The "very religious" mothers in this survey were different in other ways, too.

They were more likely -- 69 percent compared to 51 percent for others -- to believe that mass media consistently portray fathers in a negative light.

The "very religious" mothers also seemed to value what the researchers called "communitarian" values, while less religious respondents offered more "individualistic" views on parenting issues. This was consistent with the views of "very religious" fathers in an earlier study.

Finally, added DiCaro, the mothers who identified themselves as "very religious" were the ones "who continue to believe that the role that fathers play in the home is irreplaceable. ... The really religious mothers are the only group that still feels that way, which is certainly a comment about how many people view fathers in America, today."

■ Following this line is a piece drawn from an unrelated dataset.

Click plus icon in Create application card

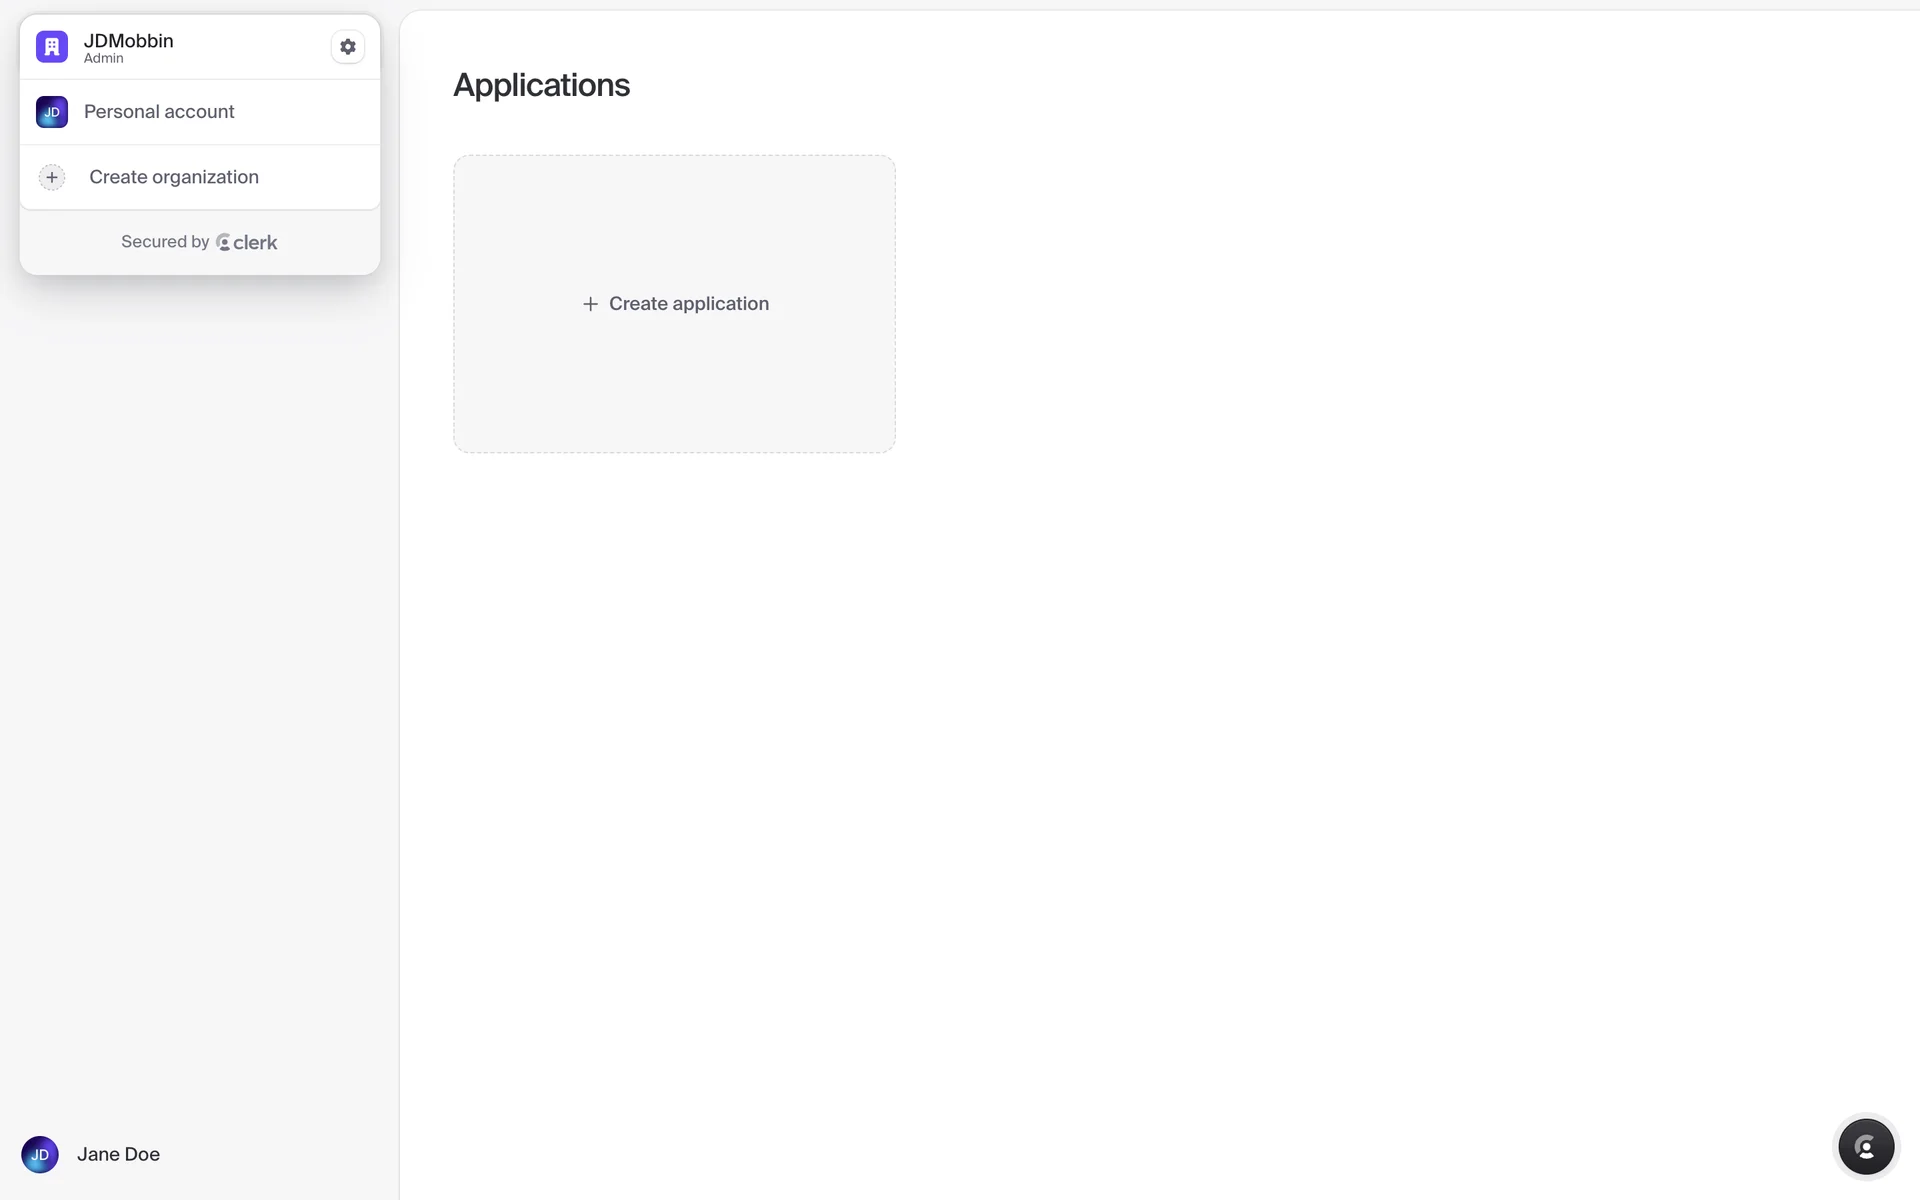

Since the survey focused on the beliefs and perceptions of mothers, it didn't provide new information about the actual role that religious faith plays in the faithfulness and effectiveness of the fathers themselves, both in their roles as parents and husbands. It did not attempt to show cause and effect.

"Still, it is of some interest that the higher the religiosity of the mother, the higher, on average, was her evaluation of the parenting of the father," noted sociologist Norval Glenn of the University of Texas, one of the authors of the final report. "I think it is reasonable to assume that the reason for that is that the more religious mothers generally were, or had been, married to men who were also high in religiosity.

"This relationship held even when the parents were no longer living together, and this suggests that religiosity helps men be better fathers even when they don't live with their children or the mothers of their children."

Woven through the entire study was the painful reality that, for many American mothers, brokenness has become the new reality in their homes.

For example, 84 percent of married mothers said they were "very or somewhat satisfied" with the parenting of the fathers they were evaluating. However, that number sank to 23 percent when the mothers and fathers were not living together. This is, the researchers concluded, the reason why the rate of satisfaction that African-American mothers expressed when evaluating fathers was only half that of white mothers.

It is easy to find the bottom line in this survey, said DiCaro.

"It is undeniable that the most satisfied mothers were those who had fathers who were living with them, under the same roof with their children," he said. "Once again, marriage is the great equalizer, and that's true for blacks, whites, Latinos and everybody. It certainly equalizes how fathers do as fathers, at least in the eyes of the mothers."